Exercise prompt: Reproduce the data below word for word, starting at the line that contains "This screenshot has" and ending at the line that contains "tap(532, 833)". Leave the pictures out of your copy.

Input records:
>>>
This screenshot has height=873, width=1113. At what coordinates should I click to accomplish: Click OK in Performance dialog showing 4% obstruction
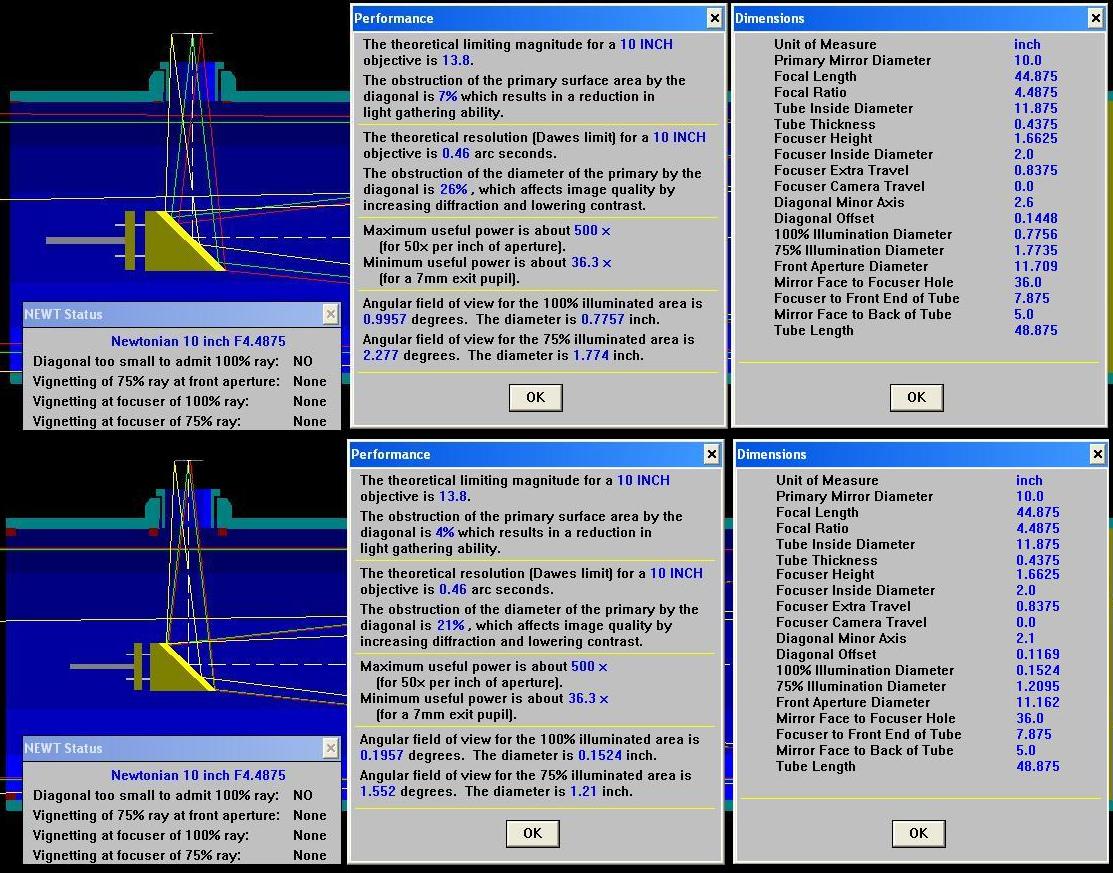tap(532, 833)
<<<
>>>
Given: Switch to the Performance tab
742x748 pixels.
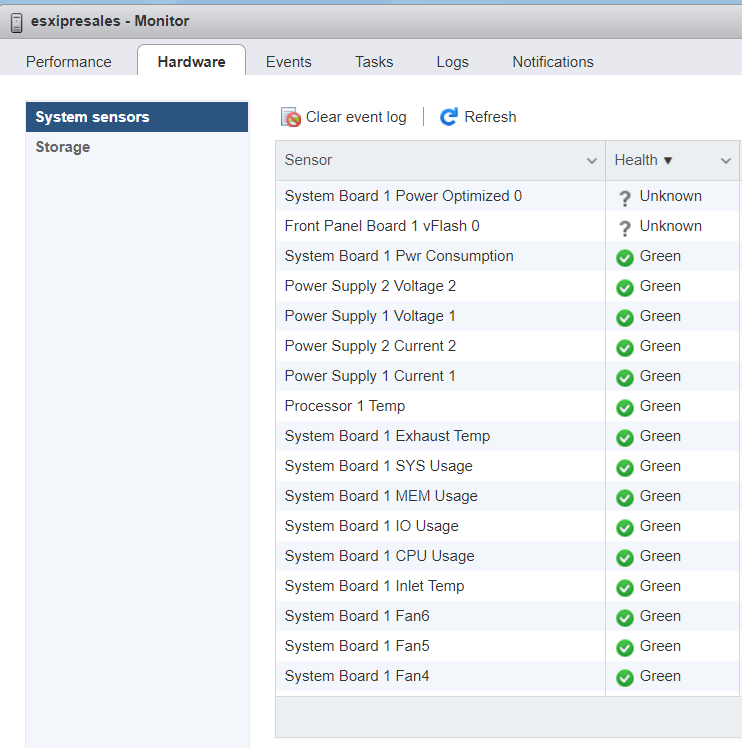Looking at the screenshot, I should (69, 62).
<<<
Response to this task:
This screenshot has height=873, width=1113. At what coordinates should I click to accomplish: Click OK in Performance dialog showing 4% obstruction
tap(532, 833)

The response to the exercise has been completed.